Я стояла, обескураженная, и смотрела на него. Лицо мое вспыхнуло. Я повернулась к огню, где уже кипел чайник.
— Вы не ответили мне на вопрос.
— У меня ничего не было с этой женщиной. Это не моя вина, что она пишет мне.
— Но, может, вы это как-то поощряете?
— Почему ты так думаешь? Если бы эта женщина была мне дорога и я ждал бы ее писем с нетерпением, я ни при каких обстоятельствах не стал бы бросать ее письма в огонь.
— И не притворяйтесь, что вы не знаете, кто она.
— Но я действительно не знаю этого, Мари. Хотя я могу предположить, но я не уверен. Она одинока, хороша собой и влюблена в священника. Не такая уж и необычная ситуация, — сказал он и уставился на меня.
— Что вы имеете в виду? — сказала я, вновь почувствовав прилив злости, — вы предполагаете, что это я?
— Нет, нет, что ты, Мари, я просто хотел тебя подразнить.
— Не надо меня сравнивать с ней.
Он отпил немного кофе и поставил чашку на стол.

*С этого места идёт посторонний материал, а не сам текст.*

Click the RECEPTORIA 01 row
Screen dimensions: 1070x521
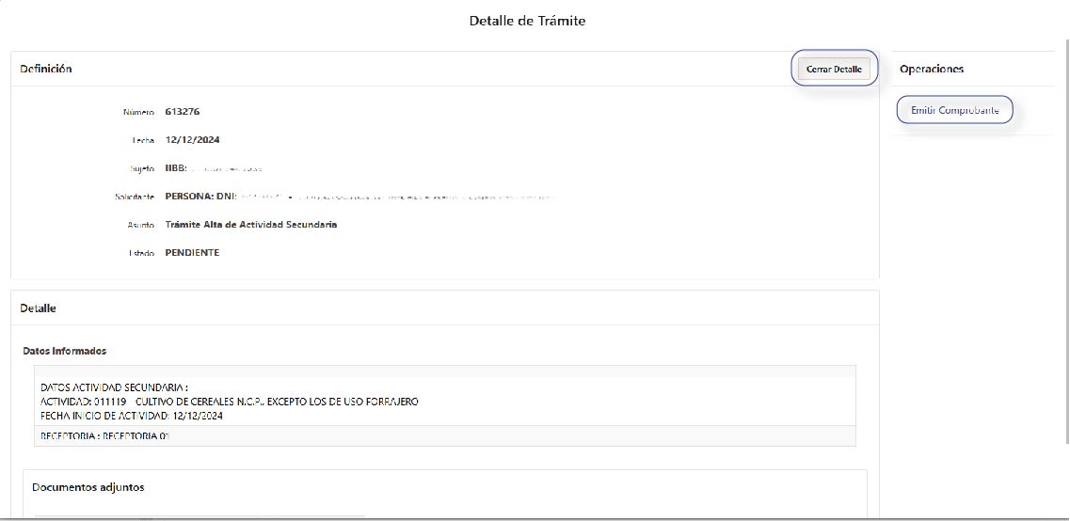(x=104, y=436)
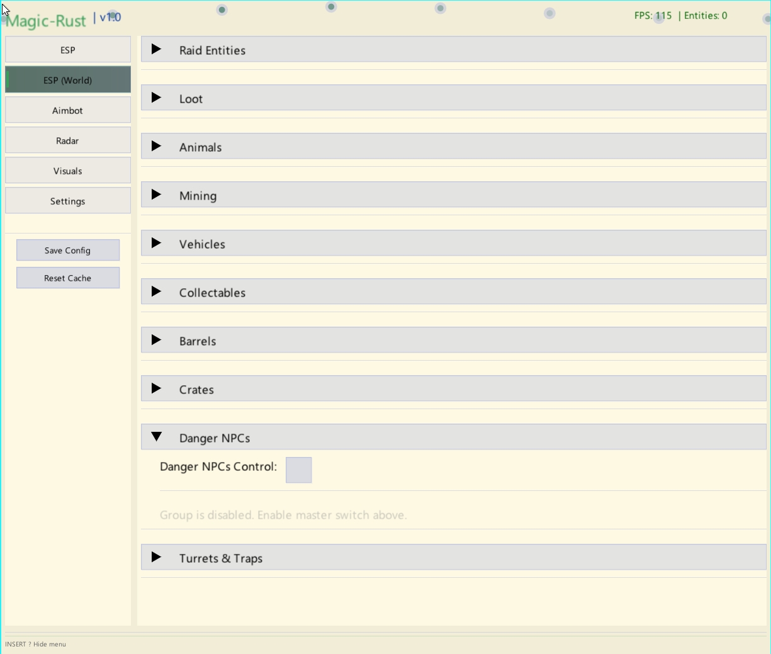
Task: Open the Barrels group arrow
Action: coord(157,341)
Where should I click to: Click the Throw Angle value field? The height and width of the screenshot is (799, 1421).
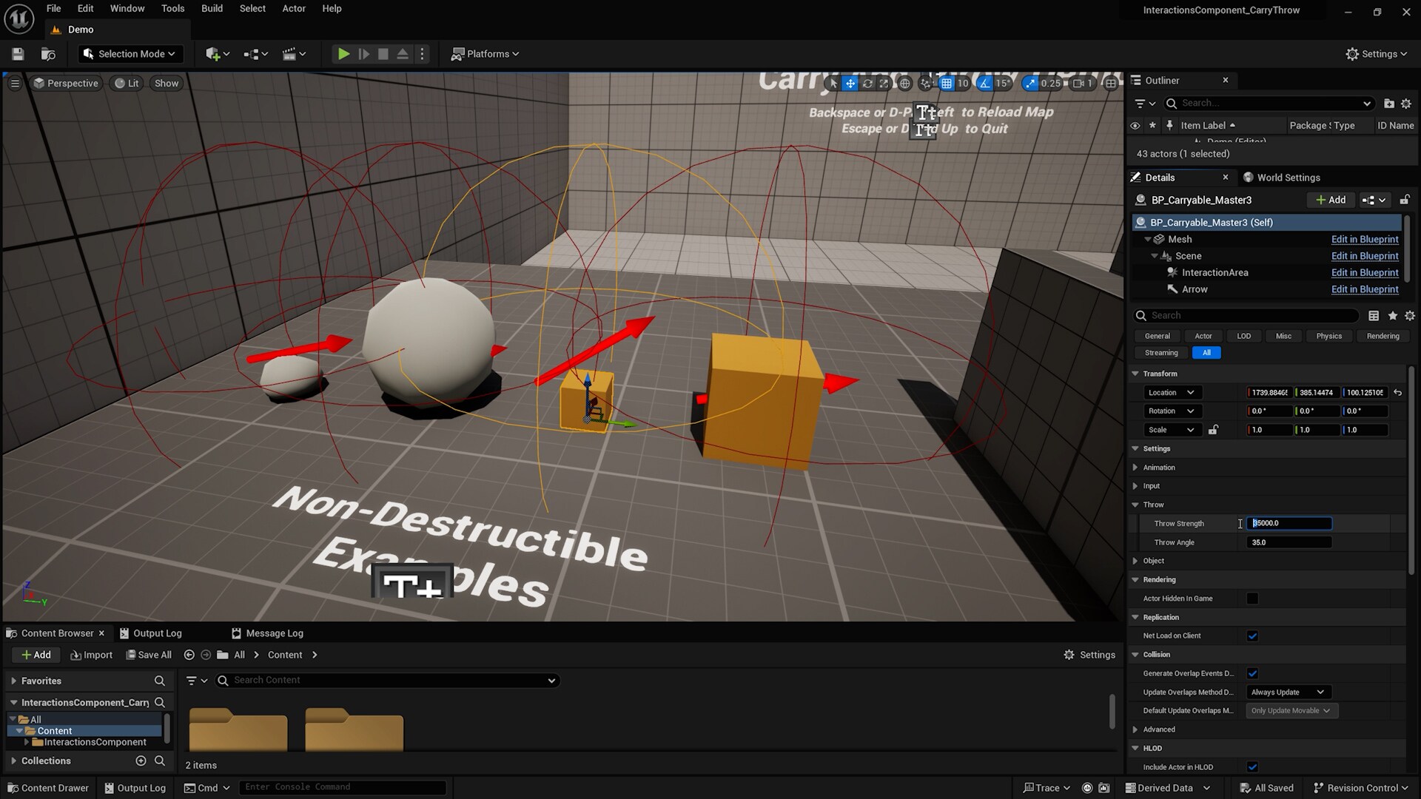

— Я никогда не делал ничего подобного. — Тон, которым он произносил эти слова, убедил меня: он говорил серьезно. — Мари, Марионетта! Ты ни на кого непохожа. Ты сама по себе. Особенная.
Мне так понравилось, как он произнес мое имя, мне хотелось, чтобы оно слетало с его губ еще и еще.
Это был самый первый раз, когда мы дали друг другу понять, что испытываем взаимную привязанность. Теперь он мог брать мою руку в свою, подолгу держать ее и не отпускать. Мы не прятались ни от кого. Все видели, что нас связывает нечто большее, чем дружба. Я и сама понемногу стала надеяться на ровный и спокойный брак. Хотя знала, что Беранже дал обет и то, о чем я думаю, — просто не может быть. Но что поделать, факт оставался фактом — я любила его и желала с такой силой, что никто и ничто не могло меня удержать, особенно теперь, когда я почувствовала его тепло и нежность.
Иуда
Когда Мириам пришла в лагерь, после того как покинула дом Шимона, большинство мужчин и женщин уже спали. Мужчины спали прямо под открытым небом, а женщины под навесами из шерстяных накидок, растянутых на ветках, воткнутых в землю. Костер все еще горел. Возле него, согнувшись, сидел Иуда, помешивая угольки длинной палкой. Мириам кивнула ему и пошла в сторону навеса.
Он окликнул ее и спросил, вставая и держа прут в руке:
— Где Иешуа?
Мириам подошла к нему ближе, чтобы не разбудить остальных женщин:
— Он у Шимона, я ушла раньше.
Он кивнул, глядя прямо на нее. Было странно, что кто-то покинул трапезу раньше остальных гостей, но необычным был и сам ее приход на их первую стоянку.